[The data Boundary: Start]
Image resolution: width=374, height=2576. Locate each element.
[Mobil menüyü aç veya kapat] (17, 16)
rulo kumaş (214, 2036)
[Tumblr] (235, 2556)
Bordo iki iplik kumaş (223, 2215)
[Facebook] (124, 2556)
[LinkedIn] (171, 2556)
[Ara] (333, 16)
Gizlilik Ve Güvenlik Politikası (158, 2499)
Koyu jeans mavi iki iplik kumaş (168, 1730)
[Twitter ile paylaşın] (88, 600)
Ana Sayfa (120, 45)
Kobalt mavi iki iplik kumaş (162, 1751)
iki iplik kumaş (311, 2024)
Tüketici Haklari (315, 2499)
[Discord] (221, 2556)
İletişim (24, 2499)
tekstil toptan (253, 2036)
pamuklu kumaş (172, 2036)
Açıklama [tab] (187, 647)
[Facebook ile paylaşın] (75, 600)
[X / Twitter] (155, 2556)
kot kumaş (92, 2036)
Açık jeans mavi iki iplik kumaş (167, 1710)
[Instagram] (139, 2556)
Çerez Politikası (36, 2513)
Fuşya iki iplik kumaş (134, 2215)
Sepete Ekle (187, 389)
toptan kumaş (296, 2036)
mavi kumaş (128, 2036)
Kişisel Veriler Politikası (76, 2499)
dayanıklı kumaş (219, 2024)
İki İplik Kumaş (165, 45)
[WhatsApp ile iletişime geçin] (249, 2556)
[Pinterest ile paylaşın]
[The data Boundary: End]
#### [Exercise description]
Print all the data exactly.

#### [Solution for this problem]
Image resolution: width=374, height=2576. Locate each element.
[Mobil menüyü aç veya kapat] (17, 16)
rulo kumaş (214, 2036)
[Tumblr] (235, 2556)
Bordo iki iplik kumaş (223, 2215)
[Facebook] (124, 2556)
[LinkedIn] (171, 2556)
[Ara] (333, 16)
Gizlilik Ve Güvenlik Politikası (158, 2499)
Koyu jeans mavi iki iplik kumaş (168, 1730)
[Twitter ile paylaşın] (88, 600)
Ana Sayfa (120, 45)
Kobalt mavi iki iplik kumaş (162, 1751)
iki iplik kumaş (311, 2024)
Tüketici Haklari (315, 2499)
[Discord] (221, 2556)
İletişim (24, 2499)
tekstil toptan (253, 2036)
pamuklu kumaş (172, 2036)
Açıklama [tab] (187, 647)
[Facebook ile paylaşın] (75, 600)
[X / Twitter] (155, 2556)
kot kumaş (92, 2036)
Açık jeans mavi iki iplik kumaş (167, 1710)
[Instagram] (139, 2556)
Çerez Politikası (36, 2513)
Fuşya iki iplik kumaş (134, 2215)
Sepete Ekle (187, 389)
toptan kumaş (296, 2036)
mavi kumaş (128, 2036)
Kişisel Veriler Politikası (76, 2499)
dayanıklı kumaş (219, 2024)
İki İplik Kumaş (165, 45)
[WhatsApp ile iletişime geçin] (249, 2556)
[Pinterest ile paylaşın]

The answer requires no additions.